## RECORDS TO USE
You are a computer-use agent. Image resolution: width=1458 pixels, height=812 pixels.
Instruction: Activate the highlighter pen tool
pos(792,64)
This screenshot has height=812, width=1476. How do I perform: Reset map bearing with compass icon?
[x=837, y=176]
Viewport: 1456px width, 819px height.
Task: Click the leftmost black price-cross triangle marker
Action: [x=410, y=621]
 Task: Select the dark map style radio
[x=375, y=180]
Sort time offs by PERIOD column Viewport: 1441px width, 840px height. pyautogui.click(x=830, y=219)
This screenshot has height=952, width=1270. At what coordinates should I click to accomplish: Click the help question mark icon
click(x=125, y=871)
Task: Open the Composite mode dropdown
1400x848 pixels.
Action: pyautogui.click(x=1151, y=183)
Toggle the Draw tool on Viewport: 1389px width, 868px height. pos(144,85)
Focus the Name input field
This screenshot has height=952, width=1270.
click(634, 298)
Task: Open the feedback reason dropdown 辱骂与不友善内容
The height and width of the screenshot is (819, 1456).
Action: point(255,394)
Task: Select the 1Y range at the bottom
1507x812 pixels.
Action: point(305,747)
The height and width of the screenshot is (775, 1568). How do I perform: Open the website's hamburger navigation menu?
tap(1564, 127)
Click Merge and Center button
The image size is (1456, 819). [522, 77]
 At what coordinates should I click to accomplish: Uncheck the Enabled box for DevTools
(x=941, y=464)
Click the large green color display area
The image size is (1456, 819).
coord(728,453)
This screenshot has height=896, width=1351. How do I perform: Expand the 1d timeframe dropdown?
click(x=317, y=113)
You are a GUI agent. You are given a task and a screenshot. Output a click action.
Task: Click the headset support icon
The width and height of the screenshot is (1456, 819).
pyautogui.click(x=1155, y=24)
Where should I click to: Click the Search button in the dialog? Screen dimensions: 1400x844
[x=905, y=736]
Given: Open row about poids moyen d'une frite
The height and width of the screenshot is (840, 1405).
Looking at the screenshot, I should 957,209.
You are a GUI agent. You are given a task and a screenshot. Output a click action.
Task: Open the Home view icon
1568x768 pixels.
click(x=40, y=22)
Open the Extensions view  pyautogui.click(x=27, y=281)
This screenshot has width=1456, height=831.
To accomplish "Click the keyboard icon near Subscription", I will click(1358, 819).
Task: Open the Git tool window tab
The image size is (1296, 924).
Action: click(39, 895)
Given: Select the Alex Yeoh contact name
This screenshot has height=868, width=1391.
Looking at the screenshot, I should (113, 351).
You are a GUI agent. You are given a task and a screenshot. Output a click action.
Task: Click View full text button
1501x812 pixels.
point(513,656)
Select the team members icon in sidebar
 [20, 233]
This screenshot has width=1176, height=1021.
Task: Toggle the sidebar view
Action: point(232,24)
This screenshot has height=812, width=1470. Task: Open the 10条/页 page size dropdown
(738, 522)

## WHAT TO WORK ON
Word for word, set down all the lines above.

## RESULT OF THIS EXERCISE
You are a computer-use agent. Image resolution: width=1458 pixels, height=812 pixels.
Instruction: Activate the highlighter pen tool
pos(792,64)
This screenshot has height=812, width=1476. How do I perform: Reset map bearing with compass icon?
[x=837, y=176]
Viewport: 1456px width, 819px height.
Task: Click the leftmost black price-cross triangle marker
Action: [x=410, y=621]
 Task: Select the dark map style radio
[x=375, y=180]
Sort time offs by PERIOD column Viewport: 1441px width, 840px height. pyautogui.click(x=830, y=219)
This screenshot has height=952, width=1270. At what coordinates should I click to accomplish: Click the help question mark icon
click(x=125, y=871)
Task: Open the Composite mode dropdown
1400x848 pixels.
Action: pyautogui.click(x=1151, y=183)
Toggle the Draw tool on Viewport: 1389px width, 868px height. pos(144,85)
Focus the Name input field
This screenshot has height=952, width=1270.
click(634, 298)
Task: Open the feedback reason dropdown 辱骂与不友善内容
The height and width of the screenshot is (819, 1456).
Action: point(255,394)
Task: Select the 1Y range at the bottom
1507x812 pixels.
Action: point(305,747)
The height and width of the screenshot is (775, 1568). How do I perform: Open the website's hamburger navigation menu?
tap(1564, 127)
Click Merge and Center button
The image size is (1456, 819). [522, 77]
 At what coordinates should I click to accomplish: Uncheck the Enabled box for DevTools
(x=941, y=464)
Click the large green color display area
The image size is (1456, 819).
coord(728,453)
This screenshot has height=896, width=1351. How do I perform: Expand the 1d timeframe dropdown?
click(x=317, y=113)
You are a GUI agent. You are given a task and a screenshot. Output a click action.
Task: Click the headset support icon
The width and height of the screenshot is (1456, 819).
pyautogui.click(x=1155, y=24)
Where should I click to: Click the Search button in the dialog? Screen dimensions: 1400x844
[x=905, y=736]
Given: Open row about poids moyen d'une frite
The height and width of the screenshot is (840, 1405).
Looking at the screenshot, I should 957,209.
You are a GUI agent. You are given a task and a screenshot. Output a click action.
Task: Open the Home view icon
1568x768 pixels.
click(x=40, y=22)
Open the Extensions view  pyautogui.click(x=27, y=281)
This screenshot has width=1456, height=831.
To accomplish "Click the keyboard icon near Subscription", I will click(1358, 819).
Task: Open the Git tool window tab
The image size is (1296, 924).
Action: click(39, 895)
Given: Select the Alex Yeoh contact name
This screenshot has height=868, width=1391.
Looking at the screenshot, I should (113, 351).
You are a GUI agent. You are given a task and a screenshot. Output a click action.
Task: Click View full text button
1501x812 pixels.
point(513,656)
Select the team members icon in sidebar
 [20, 233]
This screenshot has width=1176, height=1021.
Task: Toggle the sidebar view
Action: point(232,24)
This screenshot has height=812, width=1470. Task: Open the 10条/页 page size dropdown
(738, 522)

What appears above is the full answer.